None of these hold an official capacity as adviser, but a person would not be irrational to conclude they affected Obamas thinking.
That does not strike me as being a particularly sound methodology.
Some no doubt would say that Darwin should get a pass on filling in the blanks because he was a scientist and Obama should not because he is a politician.
But others would say not so, because the way people look at the world around them can be influenced by many, that it would be a non-sequitir to conclude that because Darwin's theory is science it then therefore cannot influence the worldview of others.
And I would advocate on that point, that science is rooted in philosophy.
Beginning of Modern Science and Modern Philosophy
Well good grief, tacticalogic, if as you say these men are acting in an official capacity to establish public policy, wouldn't you say it's important that we understand what they think and believe since we are the public the policies are intended to affect?

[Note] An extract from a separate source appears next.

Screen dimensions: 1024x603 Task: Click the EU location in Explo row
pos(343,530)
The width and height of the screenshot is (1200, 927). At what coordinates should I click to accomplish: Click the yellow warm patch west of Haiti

I think when those associations are made, you have to be able to show what makes those associations relevant.
Why not just try your eyes!
Captain Zero's public policies are all "radical progressive," totalizing ones, of the Marxist, Communist, socialist, some say fascist sort; with shades of Alinsky-style anarchism and Black Liberation tossed in for good measure. It seems clear to me that "Obama's advisors" have been affecting his thinking and for a very long time back to childhood, e.g., Frank Marshall Davis at least.
I think it's also true that, as David Horowitz recently noted, none of these people have spent 15 minutes in their entire lives thinking about what constitutes the Good Society. What they are up to is all about Power, and only about Power consolidated in their own hands, of course.